# Am I being a crazed wife??



## Piecukonis (Apr 3, 2010)

Hi everyone!!! This is my 1st post and I am glad to come across this board on a day like today. 

This situation I am in is not abnormal for my marriage so I'll just tell u guys what happened over the last week and see if I am nuts or if hubby has lost interest in me and in being a dad.....

Last Wednesday hubby goes straight to the golf range as soon as he gets off work for 2 hours comes home and plops down in front of the video games and barely looks at our 2 babies who are going to bed in just an hour he then continues to just sit there while I do dishes and get both kids bathed and in bed. 

The things around the house he agreed to do for going to play golf was still left unfinished when I got up the next morning. I did his chores. 

Now here is Friday...he does not even come home and goes straight out for night fishing. he knows and I have asked for his help regarding baking a Easter cake, I have lots of cleaning, cooking, the kids, shopping, etc to do and he basically shut off his phone and I have no idea what time he is coming home. 

It is Easter and holidays are very important to me and I want the kids to feel like holidays are special family times but my hubby actually told me that the guys are wanting to go mushroom hunting on Sunday!!!!

I feel like he never wants to be with me or the kids let alone recognize that I am always holding down the fort while he gets tons of down time and "play" time.

This is very common for us and he just never seems to want to be at home. I asked him to cancel his fishing trip and help me at home and he pretty much said no way! So now I am very very angry and not sure how to keep my bad feelings and resentment toward him from getting into my holiday spirit for the next 2 days. He ruins every single weekend that he is actually at home. He gets frustrated with me and the kids all the time and very easily. 

We have been together 9 years and married 7. Our kids are 2.5 and 1.5 years old.

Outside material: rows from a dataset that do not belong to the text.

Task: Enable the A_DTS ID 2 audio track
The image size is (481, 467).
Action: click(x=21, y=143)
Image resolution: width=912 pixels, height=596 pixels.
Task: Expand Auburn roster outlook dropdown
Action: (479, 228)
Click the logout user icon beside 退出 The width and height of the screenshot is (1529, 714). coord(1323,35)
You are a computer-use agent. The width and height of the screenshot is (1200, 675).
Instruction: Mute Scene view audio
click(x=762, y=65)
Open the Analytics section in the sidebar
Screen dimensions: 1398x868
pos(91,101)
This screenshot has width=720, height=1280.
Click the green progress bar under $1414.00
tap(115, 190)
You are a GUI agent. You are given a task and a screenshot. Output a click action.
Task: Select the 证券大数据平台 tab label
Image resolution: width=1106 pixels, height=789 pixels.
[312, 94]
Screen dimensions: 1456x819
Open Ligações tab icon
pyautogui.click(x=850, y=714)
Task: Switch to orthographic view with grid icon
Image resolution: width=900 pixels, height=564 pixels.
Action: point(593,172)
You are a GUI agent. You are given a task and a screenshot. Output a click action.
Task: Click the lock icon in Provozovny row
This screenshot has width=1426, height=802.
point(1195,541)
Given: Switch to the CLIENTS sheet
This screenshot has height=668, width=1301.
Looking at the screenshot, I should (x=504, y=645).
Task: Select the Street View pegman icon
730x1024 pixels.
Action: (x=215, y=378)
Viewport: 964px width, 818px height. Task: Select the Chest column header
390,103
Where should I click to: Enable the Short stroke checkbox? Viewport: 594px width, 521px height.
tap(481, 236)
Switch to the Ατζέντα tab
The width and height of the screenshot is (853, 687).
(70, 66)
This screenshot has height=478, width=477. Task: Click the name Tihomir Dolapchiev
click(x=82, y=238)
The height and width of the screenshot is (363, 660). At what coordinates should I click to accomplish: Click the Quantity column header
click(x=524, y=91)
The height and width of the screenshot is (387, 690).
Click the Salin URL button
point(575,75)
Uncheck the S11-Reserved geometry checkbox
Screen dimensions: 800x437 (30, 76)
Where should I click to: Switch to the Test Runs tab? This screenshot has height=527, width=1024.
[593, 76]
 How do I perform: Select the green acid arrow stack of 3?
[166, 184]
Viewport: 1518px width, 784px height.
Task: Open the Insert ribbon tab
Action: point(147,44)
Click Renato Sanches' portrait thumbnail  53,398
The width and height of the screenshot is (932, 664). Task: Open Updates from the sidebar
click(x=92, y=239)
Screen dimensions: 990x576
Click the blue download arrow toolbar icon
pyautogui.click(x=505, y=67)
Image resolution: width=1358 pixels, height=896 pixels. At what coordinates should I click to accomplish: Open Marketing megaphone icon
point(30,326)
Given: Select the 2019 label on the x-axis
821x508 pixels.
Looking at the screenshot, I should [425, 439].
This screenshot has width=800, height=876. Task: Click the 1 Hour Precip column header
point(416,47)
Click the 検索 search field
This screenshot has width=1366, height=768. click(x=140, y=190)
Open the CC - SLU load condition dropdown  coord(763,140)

What is going on?? Is this normal? Do u think counseling would help a situation like this.....he started acting this way when i got pregnant with our first and just never went back to the old him.


----------



## Piecukonis (Apr 3, 2010)

Also when i do put down my foot and tell him I need him or the kids need him at home he gives me a huge guilt trip and basically acts like he is doing me a favor and would rather be anywhere else. 

Help!!


----------



## Piecukonis (Apr 3, 2010)

*sigh* when I go back and read what I typed...something tells me I am heading for a divorce. I don't even know what to say to him when he does come home tonight. I really, really feel like he does not care about me or the kids or my needs.


----------



## wild_angel2302 (Mar 14, 2009)

I wish I could give you some comfort... but I'm in a very similar situation. After two years of ups and downs I finally got up the nerve to leave my H. We have two children also and it was very difficult. 

My H is not a bad person by any means... he is just simply not the man I thought I would be spending the rest of my life with. It's almost like he put on an act to get me to the alter and say "I DO" and then decided he didn't have to be that guy I feel in love with anymore.

It's understandable that people change as they go through life... but they should be changing for the better. And in cases like ours, our H's should be changing for the better of the family. Obviously his priorities are all screwed up. I feel it should be 1.Kids, 2.Spouse, 3.Me. It should never be 1.Me, 2.Friends, and maybe 3.Family "if I have time".

Just don't put up with it. If he can't see why you are upset and doesn't seem to be concerned then perhaps you shouldn't be concerned with what he wants or needs.


----------



## Freak On a Leash (Feb 19, 2010)

This sounds like my parent's marriage. My father was a crazy golf addict. It was golf, golf, golf whenever he could get to the golf course. He played golf on all the holidays, arriving home just in time to eat dinner with the family. He never spent any real time with us and the time he did spend was awful. My mother tried playing golf with him but it wasn't really her thing. They fought constantly. My childhood memories of weekends are of them screaming at each other. It was sheer hell. 

Eventually my father mellowed (I think when he was about 55 years old when he got over all this). He started spending more time at home. My parents best years were the last 10 years before he died. That was out of almost 45 years of marriage. 

I told my husband that if he ever took up golf I'd divorce him. One of his friends started playing golf and asked my husband if he was interested and my husband said "Only if I want to leave my wife." He knows how serious I am with this. 

But it's not just golf. I have friends who fish, play computer games, etc. Their wives sound like you. If the husband gives a damn they work things out and compromise. In my marriage I'm the one who needs/wants time away and likes to play my video games and surf the web, especially during the week after work. My husband will tell me I'm ignoring him and give me grief about this. What I do is spend a few nights a week "doing my thing" but try and spend quality time with my husband as well. Why? Because I give a damn and love him and want him to be happy. That's the key..

I know a couple where the husband was just like your husband. He wouldn't budge on anything. He wouldn't discuss or compromise. He goes away for 5 months out of the year to camp and fish. His wife tried to change this by reasoning with him. She nagged, she cried, she threatened but to no avail. He basically was going to leave her so she decided to just suck it up and basically raised her child alone (they had just one child due to this). In the summer he's away and they "visit" each other on weekends. In winter he lives at home. It's rather bizarre but it seems to work for them. However I don't think this is what most people want. I know I wouldn't. 

Basically it sounds like you either suck it up and let him live as he wants and make your own life without him or leave. If he doesn't care about what you feel or think then you have nothing to work with. The only way you can make changes with this kind of behavior is if he's willing to work with you. 

Sounds like you are going to have to live your life on your own unless you want to spend all your time screaming and nagging at him and getting now where. Perhaps your husband will come around. He certainly comes off as self centered and selfish. Was he always like this or did it start with the kids?

Shame that your husband isn't more sensitive to your needs but I assure you that you aren't alone. You might want to seek help with a counselor and/or a support group and find some hobbies yourself.


----------